Instructions to follow: Return the lines from the one containing "Click the eye icon on entry 123" through the one containing "Looking at the", inclusive, without the pictures.

Material for this exercise:
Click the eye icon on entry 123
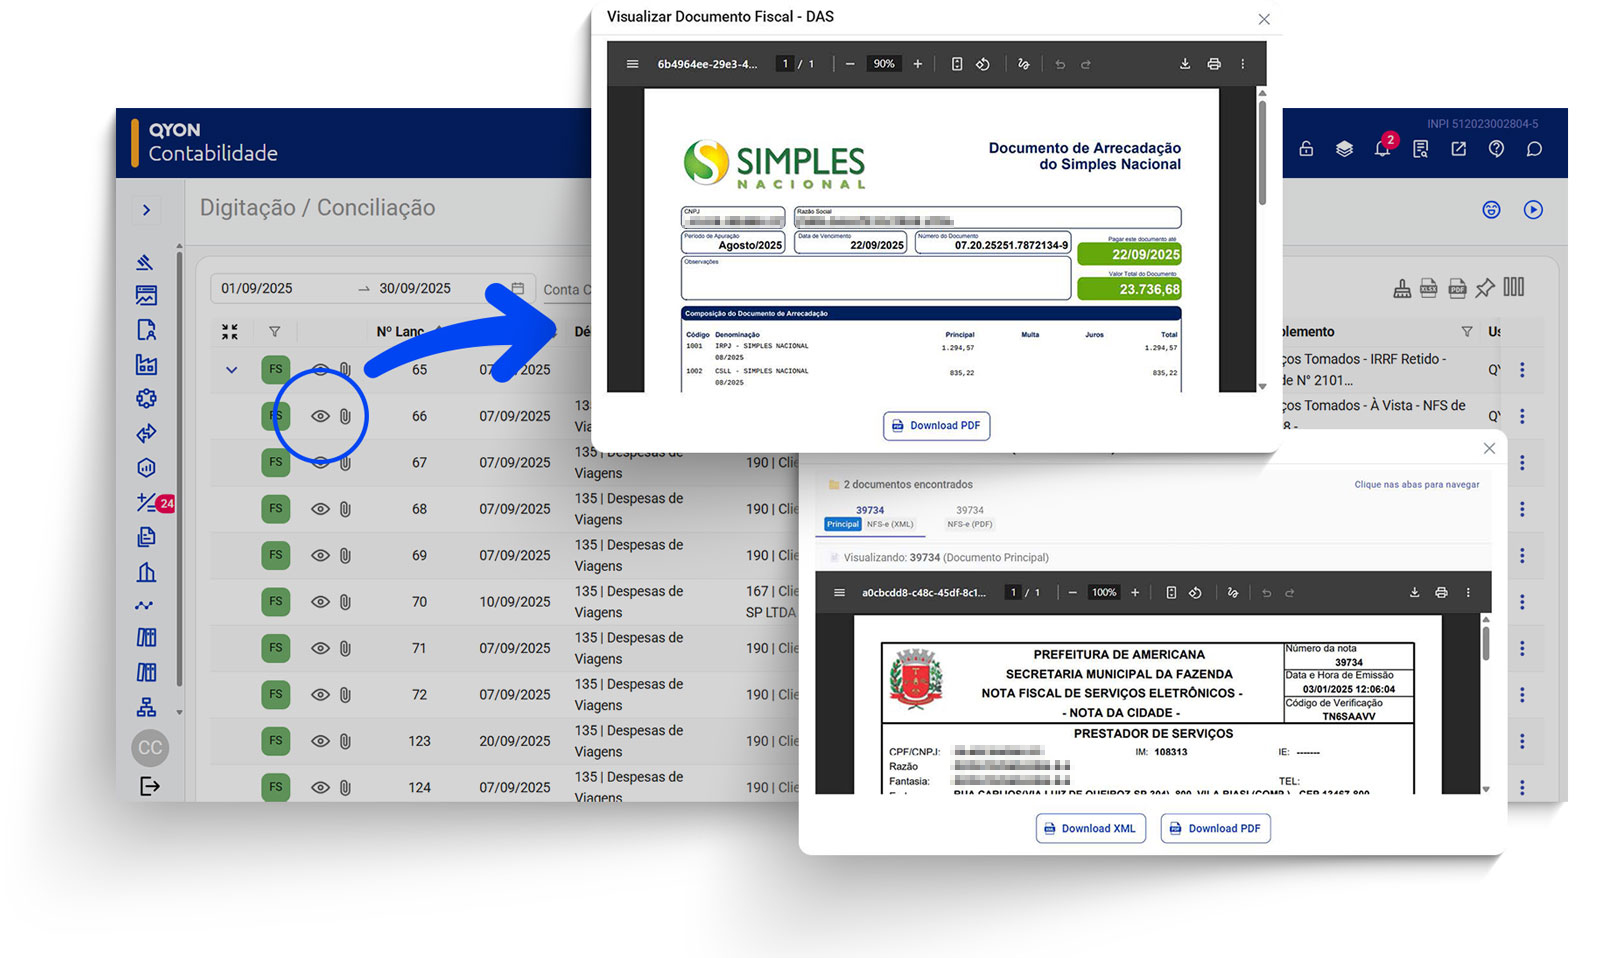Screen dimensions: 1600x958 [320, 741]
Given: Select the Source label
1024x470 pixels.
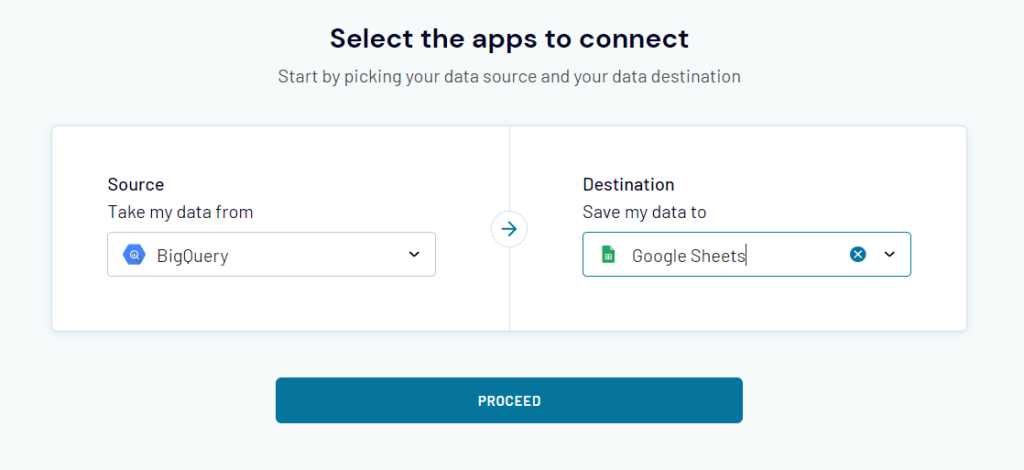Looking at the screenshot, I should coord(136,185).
==
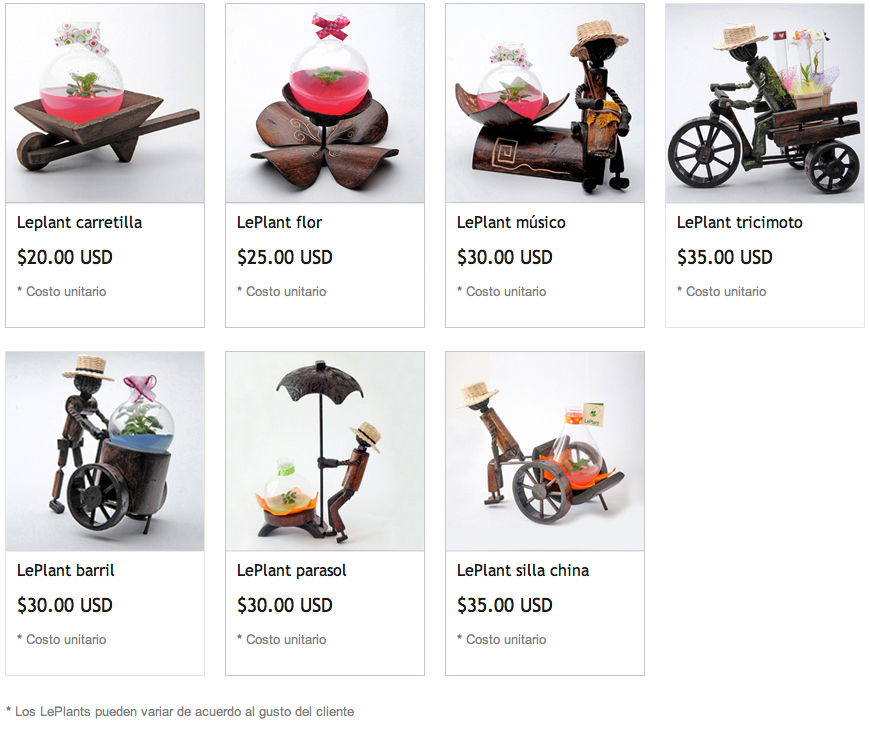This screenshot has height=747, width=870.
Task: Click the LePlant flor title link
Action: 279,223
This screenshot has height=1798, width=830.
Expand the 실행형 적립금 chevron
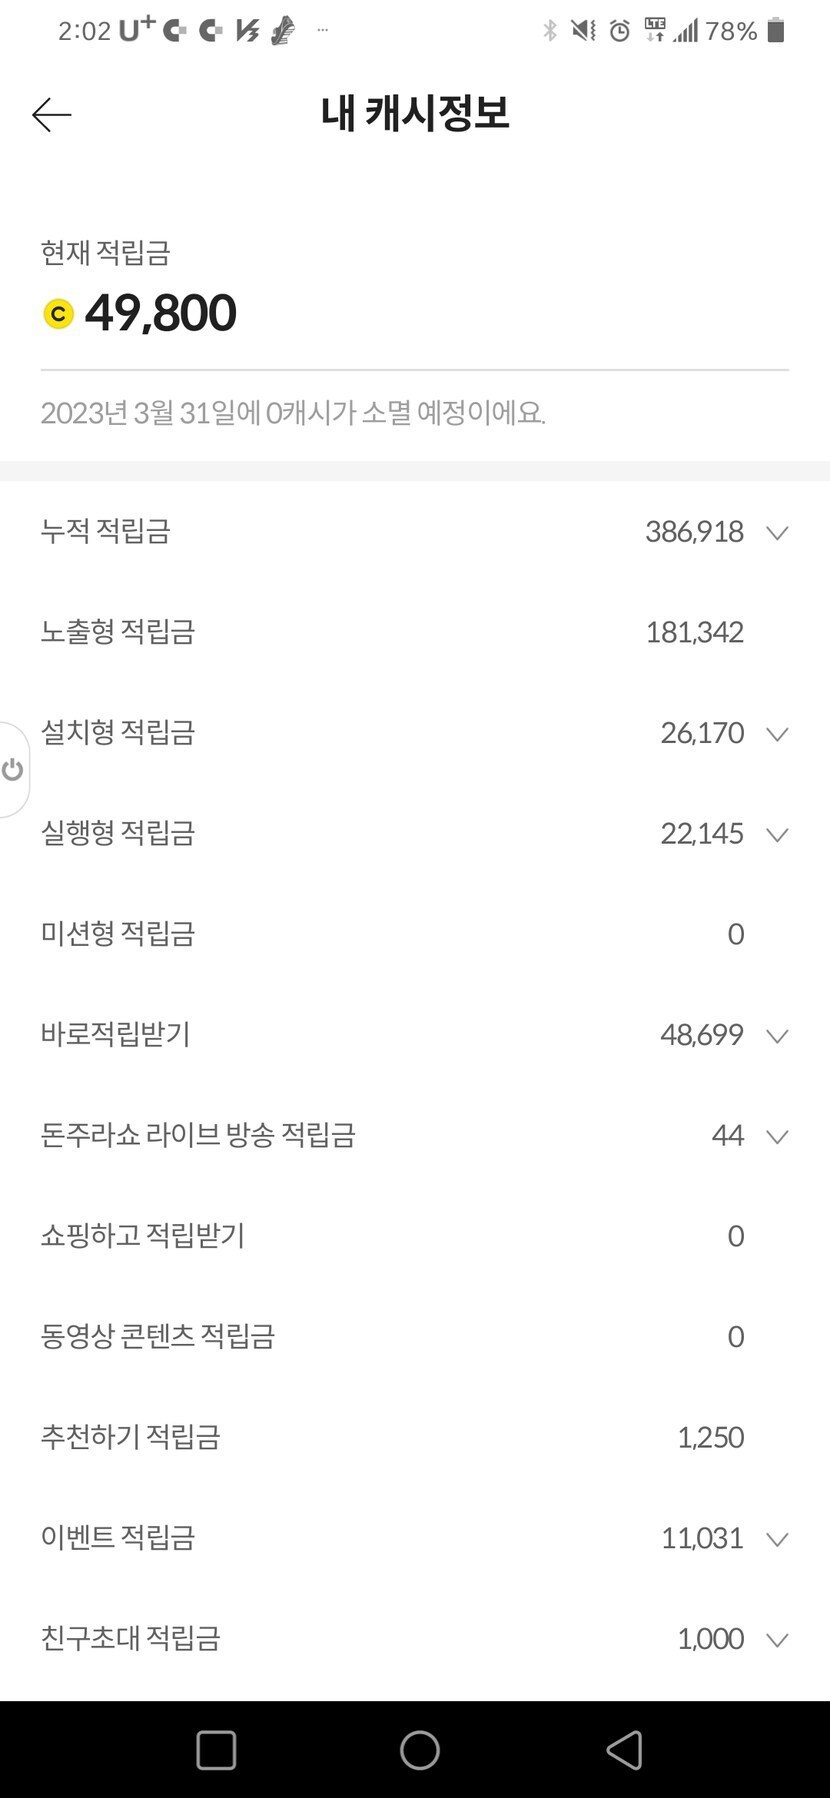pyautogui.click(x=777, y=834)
* * *
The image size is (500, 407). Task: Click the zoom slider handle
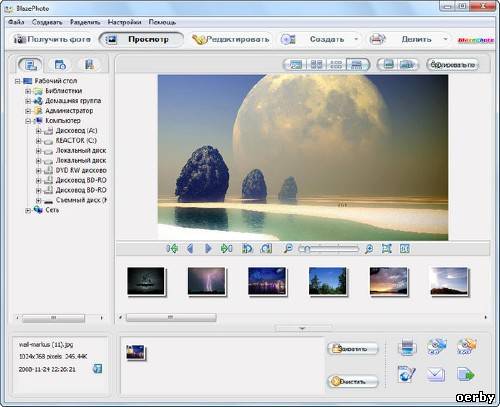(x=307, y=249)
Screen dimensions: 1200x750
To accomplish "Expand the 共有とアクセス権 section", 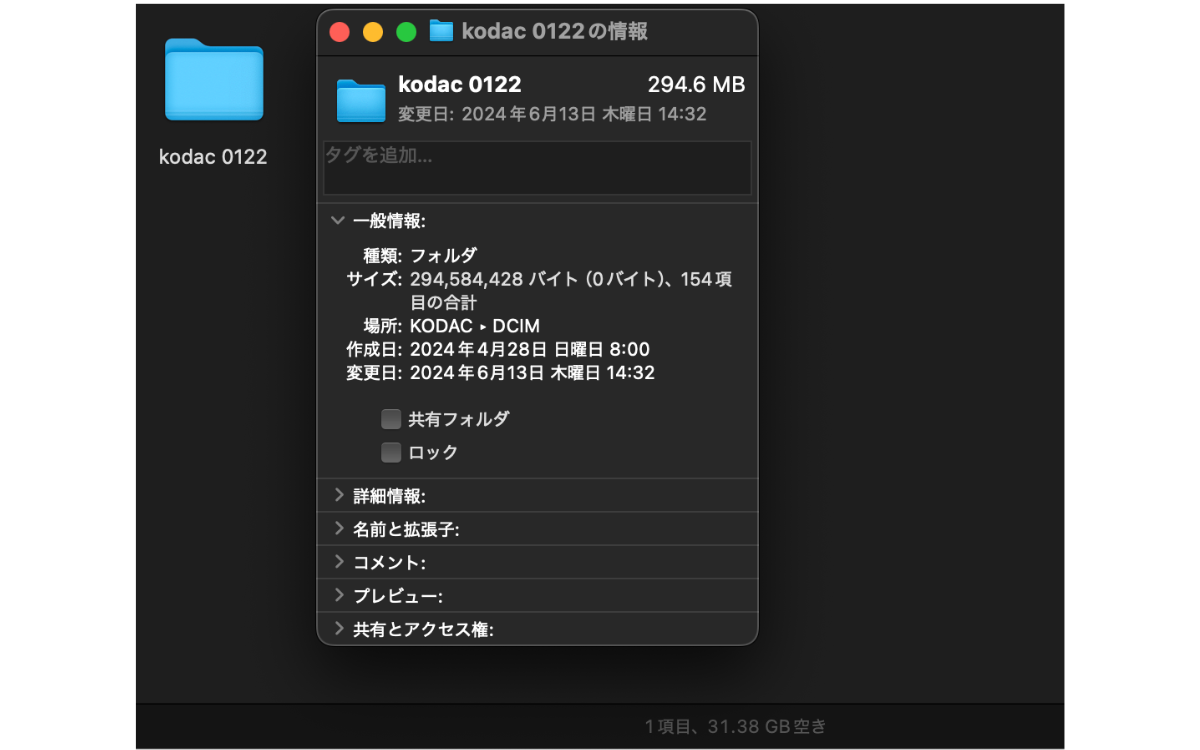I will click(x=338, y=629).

Output for this exercise:
Click the eye icon on entry 123
Screen dimensions: 1600x958 [320, 741]
Given: Select the Source label
1024x470 pixels.
Looking at the screenshot, I should coord(136,185).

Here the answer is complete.